# Freezing Tomatoes



## larry_stewart (Aug 15, 2017)

Can tomatoes be frozen whole, and used the future for tomato sauce ?

I have an over abundance of  tomatoes, and just don't have the time right now to deal with them.  I figured I can just toss them in the freezer for now. Then in a few weeks, defrost, boil them down a bit, run them through the food mill and make a puree.

I usually do the above right after picking them ( skipping the freezing whole part),  but the next 2 weeks are a bit crazy for me.


----------



## blissful (Aug 15, 2017)

Yes, while you are washing them, core them, cut them in halves or leave whole, squeeze out juice/seeds quickly, smash them into a freezer pail, freeze. They'll keep great. It takes less than 20 minutes for a gallon and saves the tomatoes from over ripening and rotting.


----------



## larry_stewart (Aug 15, 2017)

blissful said:


> Yes, while you are washing them, core them, cut them in halves or leave whole, squeeze out juice/seeds quickly, smash them into a freezer pail, freeze. They'll keep great. It takes less than 20 minutes for a gallon and saves the tomatoes from over ripening and rotting.

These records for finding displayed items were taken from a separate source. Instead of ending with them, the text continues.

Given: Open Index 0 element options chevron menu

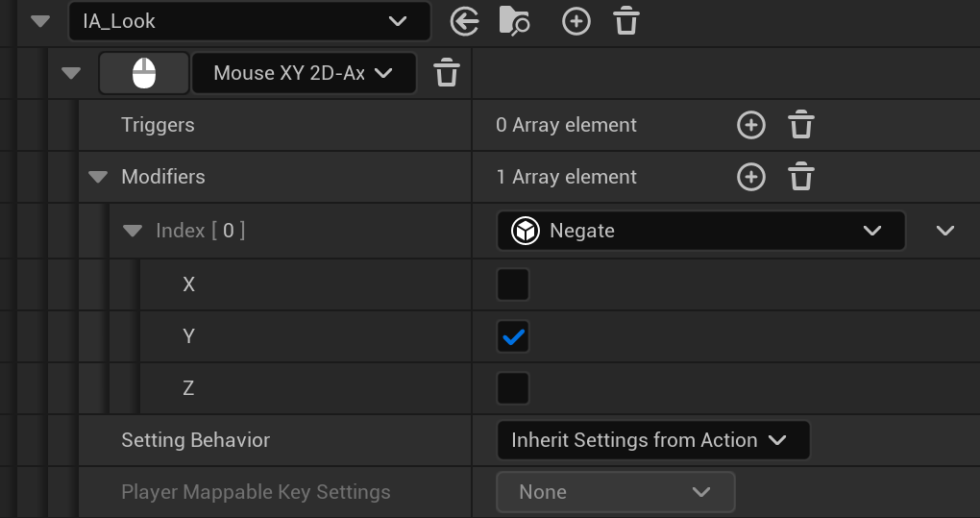Looking at the screenshot, I should click(945, 231).
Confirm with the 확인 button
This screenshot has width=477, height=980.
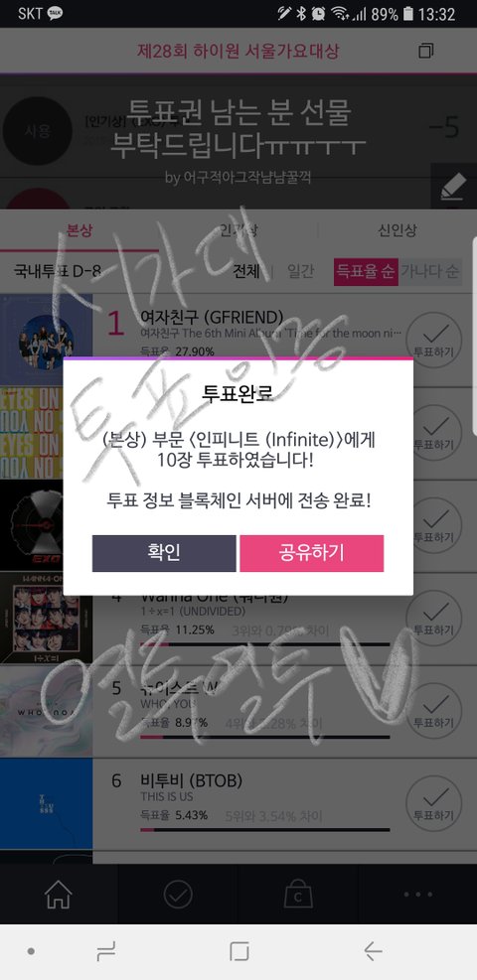coord(164,553)
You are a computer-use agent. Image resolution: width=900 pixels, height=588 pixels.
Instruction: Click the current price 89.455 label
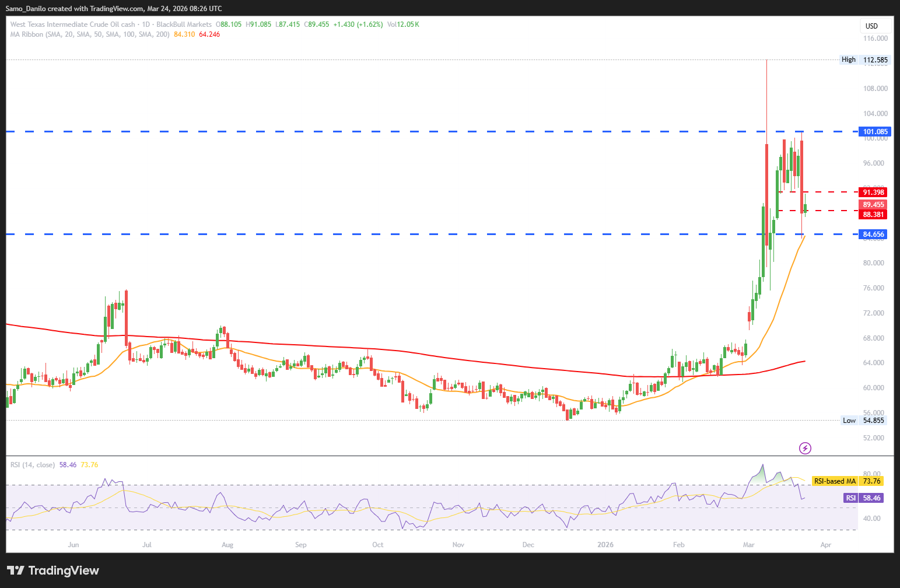click(x=873, y=205)
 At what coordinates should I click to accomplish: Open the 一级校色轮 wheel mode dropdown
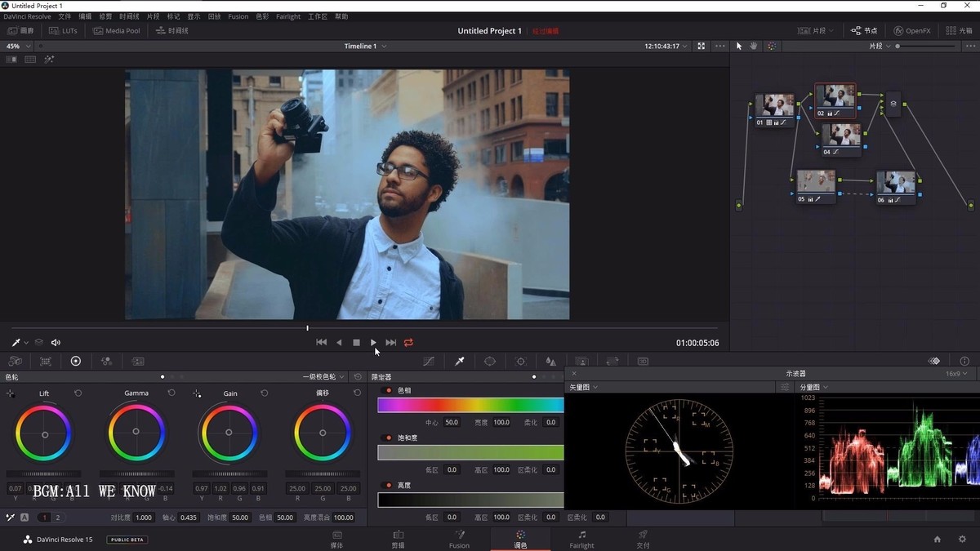pos(323,377)
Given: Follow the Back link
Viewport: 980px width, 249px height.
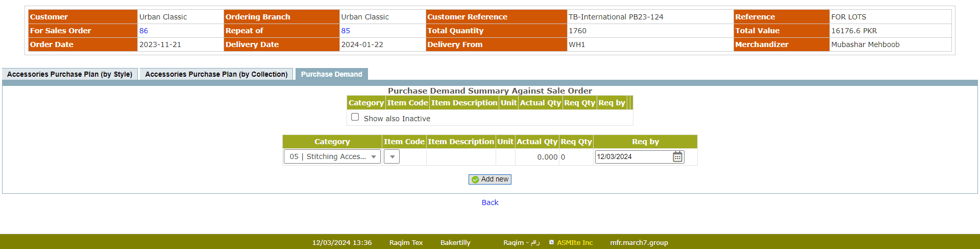Looking at the screenshot, I should (490, 202).
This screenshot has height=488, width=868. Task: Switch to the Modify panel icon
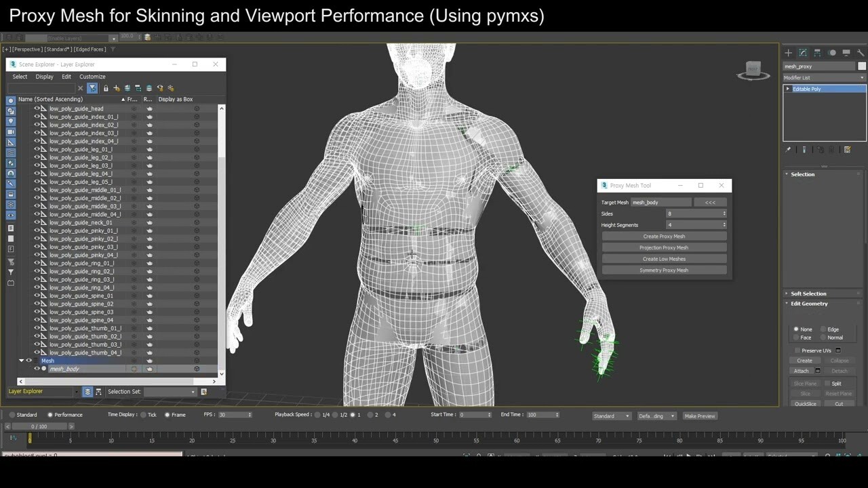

Exactly what I wanted to hear !!

Thanks.

I think I did it in the past , but I just forgot.


----------



## blissful (Aug 15, 2017)

Ha ha ha. There was one really really hot summer, too hot for canning, or maybe I just wasn't handling the heat well and I froze at least 14 gallons + of tomatoes. Then when fall and winter came, the house was dry and cold, and canning was much more fun, and warm and humidifying.


----------



## GotGarlic (Aug 15, 2017)

+1, although I wouldn't squeeze out the juice and seeds. That's where a lot of the flavor is.


----------



## Just Cooking (Aug 15, 2017)

GotGarlic said:


> +1, although I wouldn't squeeze out the juice and seeds. That's where a lot of the flavor is.




I agree... Keep the seeds and juices..

Ross


----------



## Rocklobster (Aug 15, 2017)

Yes. Core and freeze whole. I just thaw and cook in a sauce. I use a hand blender and puree it. Skins and all..


----------



## letscook (Aug 18, 2017)

Yes do it all the time,  I core them cut them in quarters, I don't squeeze the juice out - good stuff there.


----------



## CakePoet (Aug 20, 2017)

Apparently you can freeze tomatoes and grate over your dinner to make a taste texture contrast.


----------